This isn't the place to develop theories of style, but I do think something's afoot.

When Phil LaMarche's American Youth came out in April from Random, I expected a lot of hoopla. It's a genuinely strange book that is also fiercely accessible, and when I read it in galleys last winter I had that feeling: this is one of those books that's going to change things.

Unless I missed it, I haven't seen any reviews that remark on the book as some weird new commercial realism, one that might actually be capacious enough to contain a host of contradictions --- about what American life in the exurbs is really like, and what audiences more attuned to movies, TV, the interweb, comics etc. expect from fiction, fiction that's post-Eggers earnest, post-Saunders ironic, post-Karen Russell girl-fantasiac etc.

I had that feeling again this week when reading Why the Devil Chose New England For His Work, a story collection that's due from Open City in November.
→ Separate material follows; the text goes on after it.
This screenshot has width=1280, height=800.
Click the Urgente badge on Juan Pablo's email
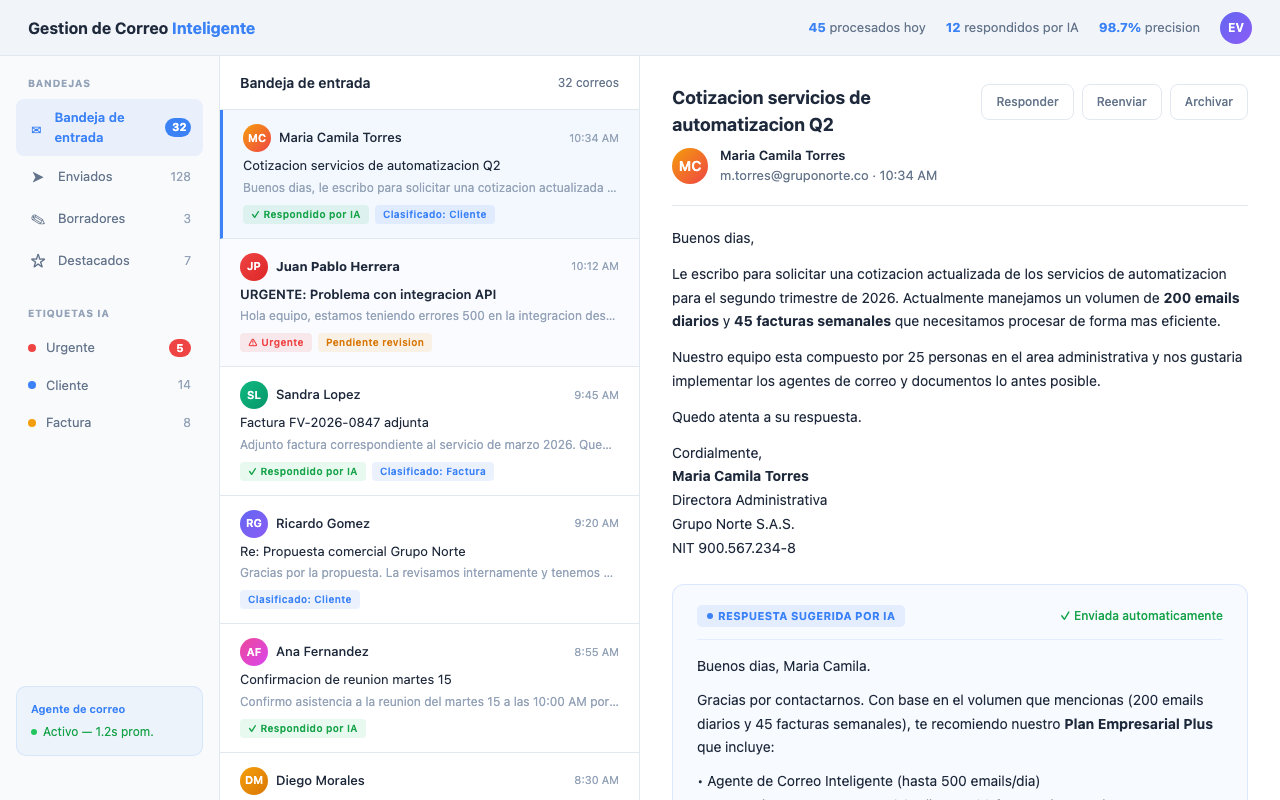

It's by Jason Brown, someone of whom I'd never heard, despite a previous collection called Driving the Heart and Other Stories.

WTDCNEFHW doesn't have the "big book" feeling of American Youth, which takes on a hot-button gun control issue (kids accidentally shooting kids) as well as gentrification (as sprawl) and a vacuous, heavily mediated religious fundamentalism that seeps into the gaps in families, but Brown's book uses shifts in perspective to get at its working class rural Maine people and settings that, in a similar way I can't quite put my finger on yet, pushes its form in order to get a the contradictions in the characters.
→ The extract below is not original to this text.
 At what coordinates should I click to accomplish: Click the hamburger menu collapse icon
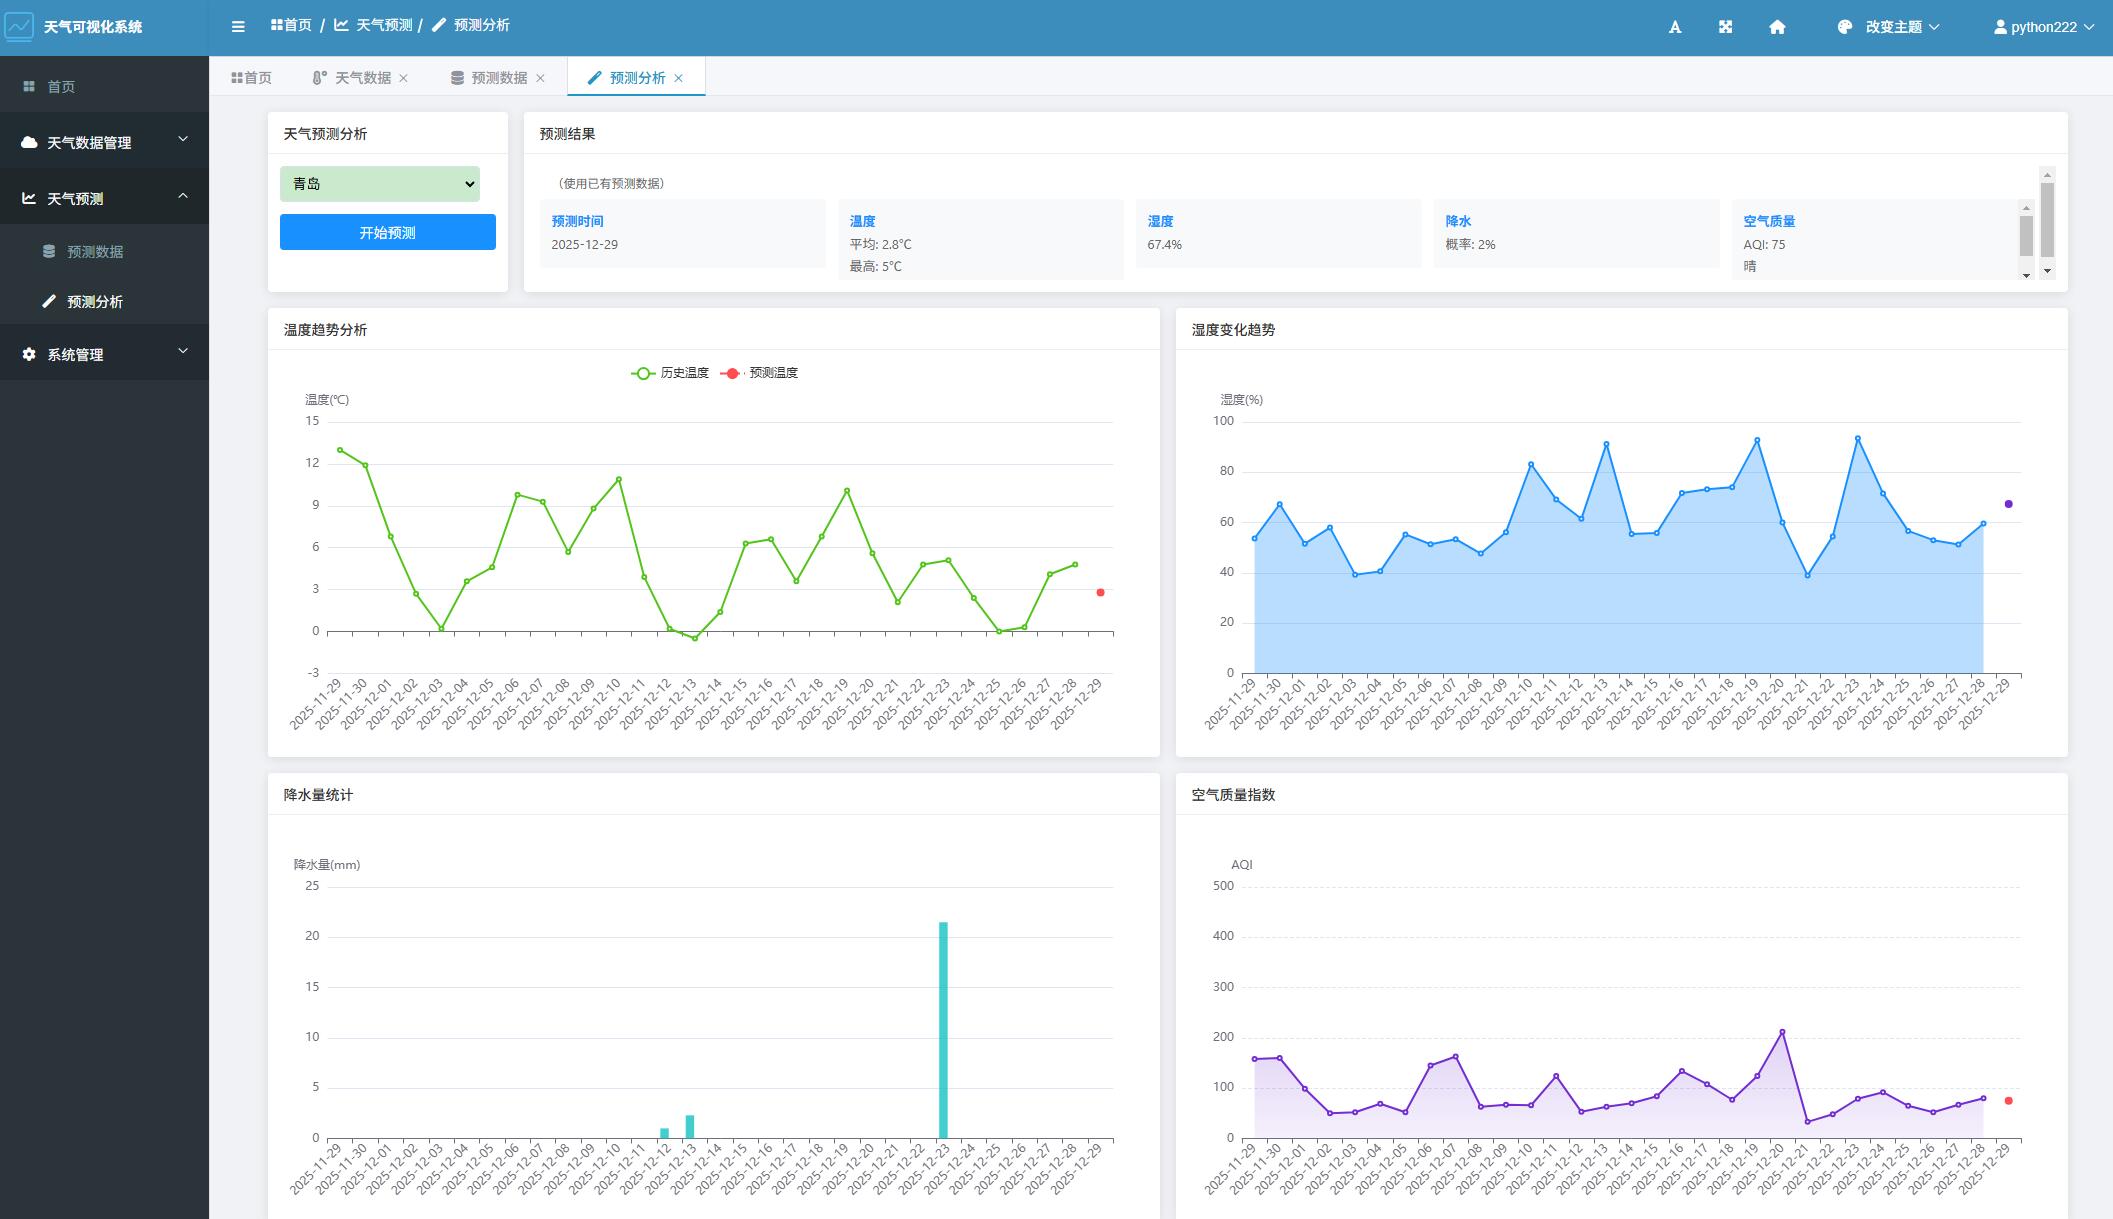point(238,27)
I don't want to spoil it, but the opening story, "She," handles a forbidden love shoot 'em up by brushing up against all the expectations of guns n' families melodrama, and the necessary naivete of its personae, with a deftness that's as unsparing as it is tender. It made me stop and try to remember if I seen anything quite like it, and when I was sure I hadn't I kept reading.

Stylistic innovation in fiction doesn't get much play anymore, but it's still every bit as exciting as it was 85 or 250 years ago.